You’ll work with operations, finance, and client‑facing teams to build, maintain, and improve analytics views, chase data drift, ensure consistent definitions, and translate fuzzy questions into reliable numbers a business can trust.
Location: Fully remote (US) | Experience: Junior to early-career | Pay: $70,000-$95,000 base
You'll own the analytics assets and data hygiene that the company's AI applications depend on, then grow into owning the data models behind them. This is an early-career, individual-contributor role within Business Operations at a fully remote insurance and risk-advisory consulting firm.
When an analytics asset is wrong, whether it's a number that doesn't reconcile or an AI application that quietly returns the wrong answer, people stop trusting it and go back to spreadsheets. This role is there to prevent that.
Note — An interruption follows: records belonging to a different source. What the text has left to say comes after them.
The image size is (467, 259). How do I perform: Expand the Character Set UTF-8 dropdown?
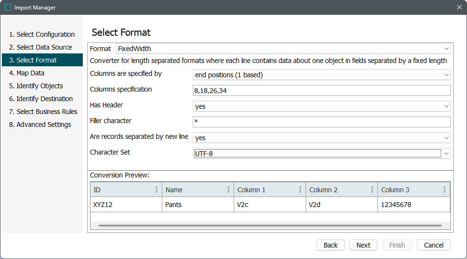(x=446, y=153)
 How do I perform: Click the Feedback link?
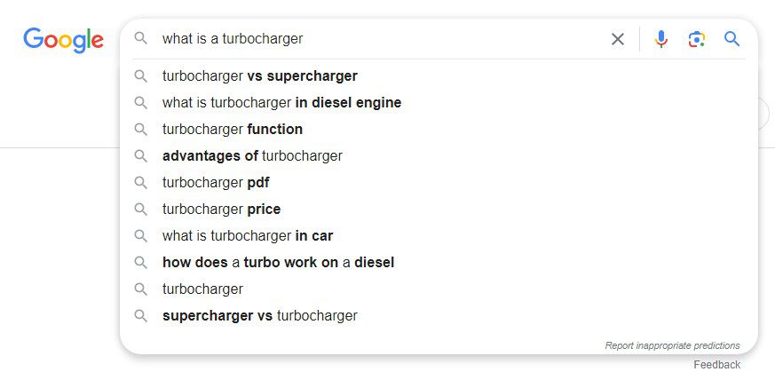[x=716, y=365]
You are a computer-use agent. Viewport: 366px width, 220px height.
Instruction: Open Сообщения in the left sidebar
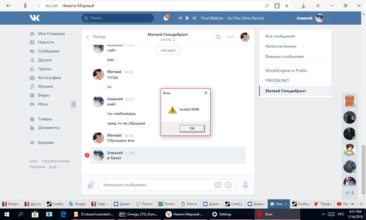click(48, 51)
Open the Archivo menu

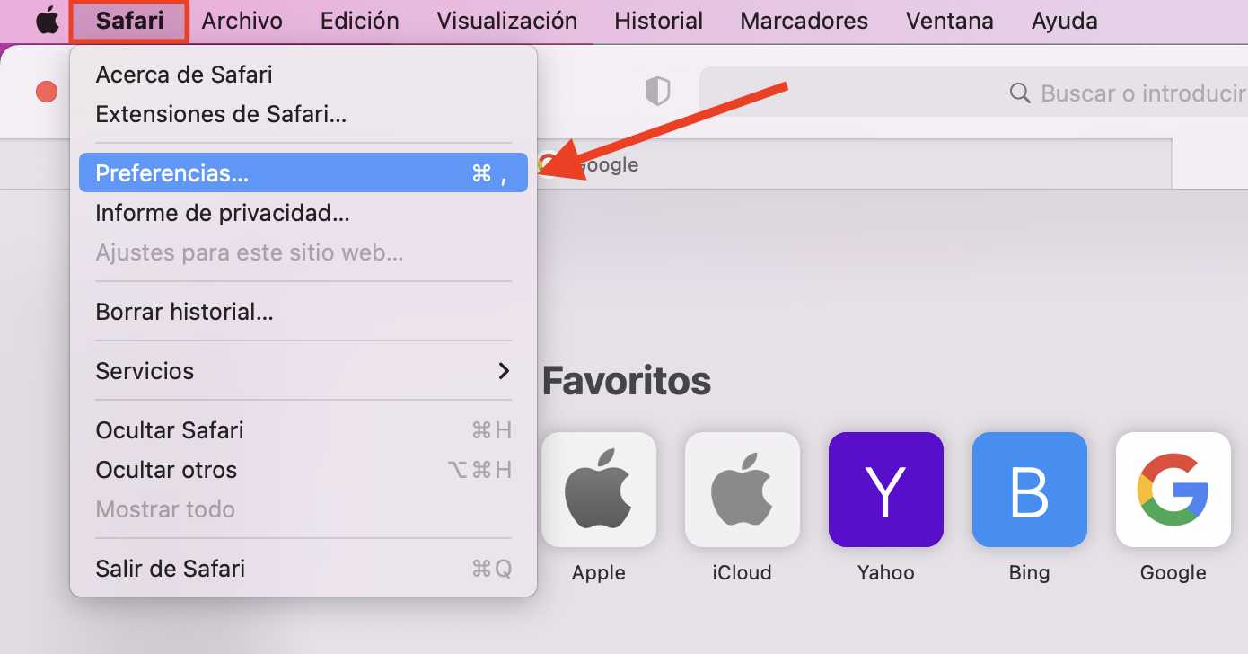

You'll work closely with the teams whose work the numbers describe, learn the modeling and pipeline craft over time, and help keep the data honest.
This team is hiring for curiosity, rigor, sound judgment, and real interest in how the business makes money, not for someone to arrive as an expert. Senior support is there for the genuinely hard parts.
Be the day-to-day person in the building, working closely with operations, finance, and client-facing teams, driving adoption one person at a time, and earning the trust that gets people to use the system instead of working around it
Own the regular analytics and reporting the firm and its AI applications run on
Build new views when teams need them, and retire the ones nobody trusts
Spot drift early. If a number looks off, you'll chase it down without waiting to be asked and get it fixed.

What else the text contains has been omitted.